Signatures are usually used to prove that it was you who wrote the message.
(You SERIOUSLY have to read up on security and crypto. I'm afraid you're going to get half of everything wrong.)
Reply to this email directly or view it on GitHub: https://github.com/radiosilence/wire/issues/13#comment_1315577
Natanael90
commented
13 years ago There are several ways.
One is to just sign it. Then those who have your public key will be able to confirm you wrote the text.
If you want encryption, there are several ways: One: For short messages, encrypt it several times and publish each encrypted version for every person you are sending it to. Two: For long messages, encrypt the message with an AES key, publish the AES encrypted message, and encrypt the key with each persons public PGP key. Then you have only one long encrypted message, and the key that is relatively short (256 bits = 64 hexadecimal characters) is repeated for each person..
There are many easy to do it.
radiosilence
commented
13 years ago That makes sense. Would you be willing to work on some of the JS once I get started with it? :) James
On 7 June 2011 14:18, Natanael90 < reply@reply.github.com>wrote:
There are several ways.
One is to just sign it. Then those who have your public key will be able to confirm you wrote the text.
If you want encryption, there are several ways: One: For short messages, encrypt it several times and publish each encrypted version for every person you are sending it to. Two: For long messages, encrypt the message with an AES key, publish the AES encrypted message, and encrypt the key with each persons public PGP key. Then you have only one long encrypted message, and the key that is relatively short (256 bits = 64 hexadecimal characters) is repeated for each person..
There are many easy to do it.
Reply to this email directly or view it on GitHub: https://github.com/radiosilence/wire/issues/13#comment_1315615
Natanael90
commented
13 years ago I'm not so good on the coding part yet.
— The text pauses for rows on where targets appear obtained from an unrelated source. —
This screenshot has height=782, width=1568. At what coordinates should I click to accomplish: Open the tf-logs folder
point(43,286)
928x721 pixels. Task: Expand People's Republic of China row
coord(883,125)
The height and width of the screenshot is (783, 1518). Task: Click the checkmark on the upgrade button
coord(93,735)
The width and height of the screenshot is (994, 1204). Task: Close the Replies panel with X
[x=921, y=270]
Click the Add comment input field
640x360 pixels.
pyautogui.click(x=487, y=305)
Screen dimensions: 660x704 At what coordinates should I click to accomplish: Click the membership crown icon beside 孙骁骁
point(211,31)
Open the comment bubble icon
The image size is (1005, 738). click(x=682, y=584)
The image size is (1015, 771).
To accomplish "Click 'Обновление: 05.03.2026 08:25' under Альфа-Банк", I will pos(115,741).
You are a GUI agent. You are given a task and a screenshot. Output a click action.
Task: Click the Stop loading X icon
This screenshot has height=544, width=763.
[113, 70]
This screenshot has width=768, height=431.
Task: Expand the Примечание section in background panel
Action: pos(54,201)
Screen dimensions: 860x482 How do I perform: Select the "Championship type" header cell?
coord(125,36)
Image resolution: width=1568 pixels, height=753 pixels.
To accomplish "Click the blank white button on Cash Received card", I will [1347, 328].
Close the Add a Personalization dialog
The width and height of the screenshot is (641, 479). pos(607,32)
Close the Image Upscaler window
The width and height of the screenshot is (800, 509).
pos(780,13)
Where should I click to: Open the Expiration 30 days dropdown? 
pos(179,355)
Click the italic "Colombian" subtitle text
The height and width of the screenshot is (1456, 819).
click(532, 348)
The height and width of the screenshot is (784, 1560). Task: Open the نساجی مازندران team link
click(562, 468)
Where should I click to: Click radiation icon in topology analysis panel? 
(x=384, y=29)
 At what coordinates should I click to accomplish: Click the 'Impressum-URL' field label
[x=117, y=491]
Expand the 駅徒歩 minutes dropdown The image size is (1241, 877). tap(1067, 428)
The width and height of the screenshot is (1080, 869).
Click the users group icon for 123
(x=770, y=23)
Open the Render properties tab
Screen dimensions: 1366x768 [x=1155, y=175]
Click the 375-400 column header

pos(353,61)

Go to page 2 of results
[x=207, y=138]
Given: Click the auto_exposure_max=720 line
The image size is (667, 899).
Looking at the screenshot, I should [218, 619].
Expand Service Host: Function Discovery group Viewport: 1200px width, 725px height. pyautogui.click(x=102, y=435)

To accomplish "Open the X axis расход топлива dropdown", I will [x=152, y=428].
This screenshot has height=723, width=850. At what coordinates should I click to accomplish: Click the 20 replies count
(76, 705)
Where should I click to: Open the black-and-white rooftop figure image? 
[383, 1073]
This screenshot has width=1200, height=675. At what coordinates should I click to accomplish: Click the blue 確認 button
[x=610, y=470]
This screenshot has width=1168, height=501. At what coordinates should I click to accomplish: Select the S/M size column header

Have never really gotten started with that yet. I do understand the concepts and stuff though. I guess I could get something working.
radiosilence
commented
13 years ago That's cool, I've been doing the code for a while so I guess you could be helpful in making sure I'm implementing the concepts right :) James
On 7 June 2011 14:23, Natanael90 < reply@reply.github.com>wrote:
I'm not so good on the coding part yet. Have never really gotten started with that yet. I do understand the concepts and stuff though. I guess I could get something working.
Reply to this email directly or view it on GitHub: https://github.com/radiosilence/wire/issues/13#comment_1315652
See the encrypted comment here: http://wire.0xf.nl/event/5
PGP signatures/encrypted messages always use the same formatting and should be detected. I think that most of them should be "collapsed" by default, since they can be large. There should be an "expand all" option though, that could be useful for people who use addons like FireGPG.